[Sheepdog] [PATCH 10/18] collie: verify epoch tree at the master node

MORITA Kazutaka morita.kazutaka at lab.ntt.co.jp
Thu Mar 11 07:48:09 CET 2010


A master node check the epoch tree to check whether nodes can start up or not.

Signed-off-by: MORITA Kazutaka <morita.kazutaka at lab.ntt.co.jp>
---
 collie/collie.h          |    1 +
 collie/group.c           |  173 +++++++++++++++++++++++++++++++++++++++++++++-
 include/sheepdog_proto.h |   13 ++++
 3 files changed, 186 insertions(+), 1 deletions(-)

diff --git a/collie/collie.h b/collie/collie.h
index ce8e6e4..f99466b 100644
--- a/collie/collie.h
+++ b/collie/collie.h
@@ -64,6 +64,7 @@ struct cluster_info {
 
 	uint32_t epoch;
 	uint32_t is_object_updated;
+	uint32_t status;
 
 	struct list_head cpg_node_list;
 	struct list_head sd_node_list;
diff --git a/collie/group.c b/collie/group.c
index 02cb2d5..a74ba39 100644
--- a/collie/group.c
+++ b/collie/group.c
@@ -60,7 +60,8 @@ struct join_message {
 	uint32_t epoch;
 	uint32_t nr_nodes;
 	uint32_t nr_sobjs;
-	uint32_t pad;
+	uint32_t cluster_status;
+
 	struct {
 		uint32_t nodeid;
 		uint32_t pid;
@@ -295,6 +296,170 @@ static int is_master(void)
 	return 0;
 }
 
+static int __check_split_brain(struct tree_vertex *vertex, int depth,
+			       struct tree_vertex **updated_vertex)
+{
+	struct epoch_tree *tree;
+	tree = container_of(vertex, struct epoch_tree, vertex);
+	if (!tree->updated)
+		return 0;
+
+	if (!*updated_vertex) {
+		*updated_vertex = vertex;
+		return 0;
+	}
+
+	while (vertex) {
+		if (vertex == *updated_vertex)
***
Task list:
1. In the epoch tree patch, what field replaces `pad` in struct join_message?
2. Write the next lines of the epoch tree patch, following on from its final line of code.

[Screenshot and document pointing data]
***
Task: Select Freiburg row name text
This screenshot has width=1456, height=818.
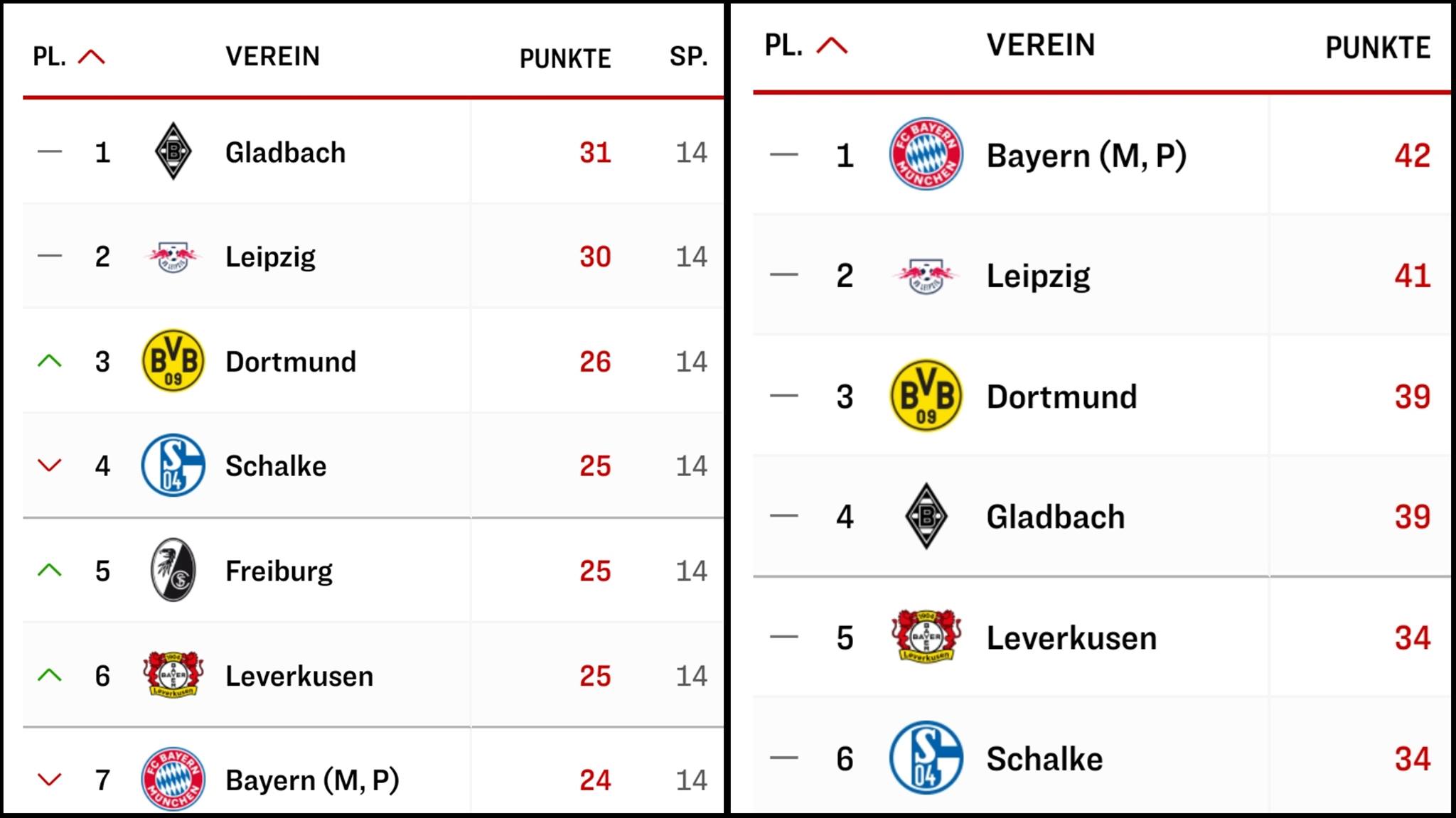Action: pos(279,571)
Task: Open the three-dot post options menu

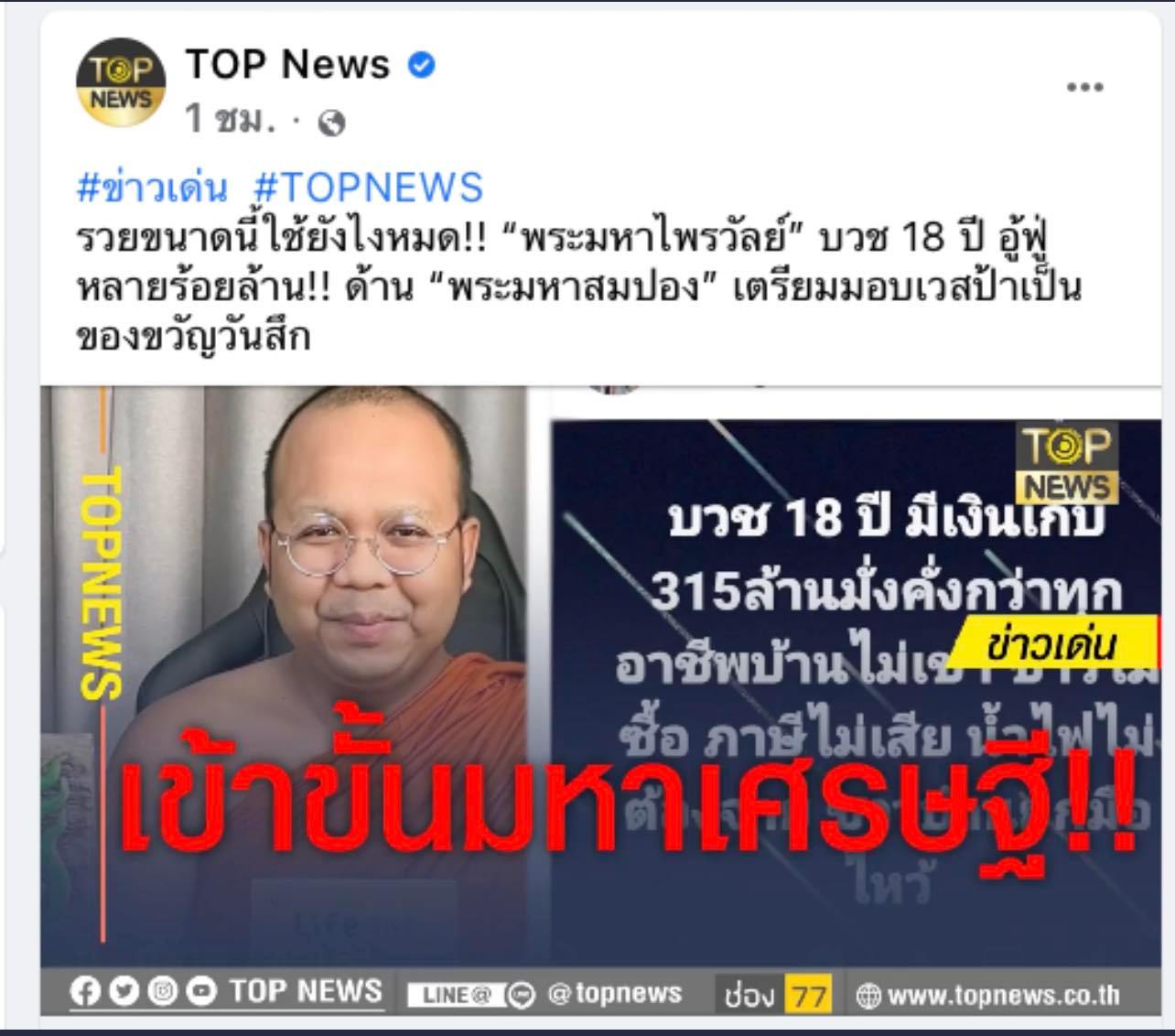Action: (1084, 87)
***
Answers to the tasks:
1. `uint32_t cluster_status`

2.
+			return 0;
+		vertex = tree_parent(vertex);
+	}
+	return 1;
+}
+
+static int check_split_brain(struct tree_vertex *root)
+{
+	struct tree_vertex *vertex = NULL;
+
+	return tree_walk(root, (tree_vertex_func_t)__check_split_brain, &vertex);
+}
+
+static int __find_start_epoch(struct tree_vertex *vertex, int depth,
+			      struct epoch_tree **ptree)
+{
+	struct epoch_tree *tree;
+	tree = container_of(vertex, struct epoch_tree, vertex);
+	if (tree->updated) {
+		dprintf("new updated epoch = %ld\n", vertex->id);
+		*ptree = tree;
+	}
+	return 0;
+}
+
+static struct epoch_tree *find_start_epoch(struct tree_vertex *root)
+{
+	struct epoch_tree *tree = NULL;
+
+	tree_walk(root, (tree_vertex_func_t)__find_start_epoch, &tree);
+
+	return tree;
+}
+
+struct start_epoch_info {
+	int nr_logs;
+	struct epoch_log *logs;
+};
+
+static int __check_enough_epochs(struct tree_vertex *vertex, int depth, void *data)
+{
+	struct epoch_tree *tree;
+	tree = container_of(vertex, struct epoch_tree, vertex);
+
+	if (tree->updated)
+		return 1;
+
+	return 0;
+}
+
+static int check_enough_epochs(struct tree_vertex *root)
+{
+	int res;
+
+	if (tree_no_children(root))
+		return SD_STATUS_NO_EPOCH;
+
+	if (tree_first_child(root) != tree_last_child(root))
+		return SD_STATUS_MULTIPLE_EPOCH_TREES;
+
+	if (!tree_walk(root, __check_enough_epochs, &res))
+		return SD_STATUS_NO_UPDATED_EPOCH;
+
+	return SD_STATUS_OK;
+}
+
+struct check_enough_nodes_info {
+	int nr_nodes;
+	struct sheepdog_node_list_entry *nodes;
+};
+
+static int __check_enough_nodes(struct tree_vertex *vertex, int depth, struct check_enough_nodes_info *ceni)
+{
+	int i, j;
+	struct epoch_tree *tree;
+	int nr_nodes = ceni->nr_nodes;
+	struct sheepdog_node_list_entry *nodes = ceni->nodes;
+
+	tree = container_of(vertex, struct epoch_tree, vertex);
+	for (i = 0; i < tree->nr_nodes; i++) {
+		for (j = 0; j < nr_nodes; j++) {
+			if (nodes[j].id == tree->nodes[i].id)
+				goto next;
+		}
+		return 1;
+	next:
+		;
+	}
+
+	return 0;
+}
+
+static int check_enough_nodes(struct epoch_tree *tree, struct sheepdog_node_list_entry *nodes, int nr_nodes)
+{
+	struct check_enough_nodes_info ceni;
+
+	ceni.nr_nodes = nr_nodes;
+	ceni.nodes = nodes;
+
+	return !tree_walk(&tree->vertex, (tree_vertex_func_t)__check_enough_nodes, &ceni);
+}
+
+static int __print_epoch_tree(struct tree_vertex *vertex, char *buf, int len)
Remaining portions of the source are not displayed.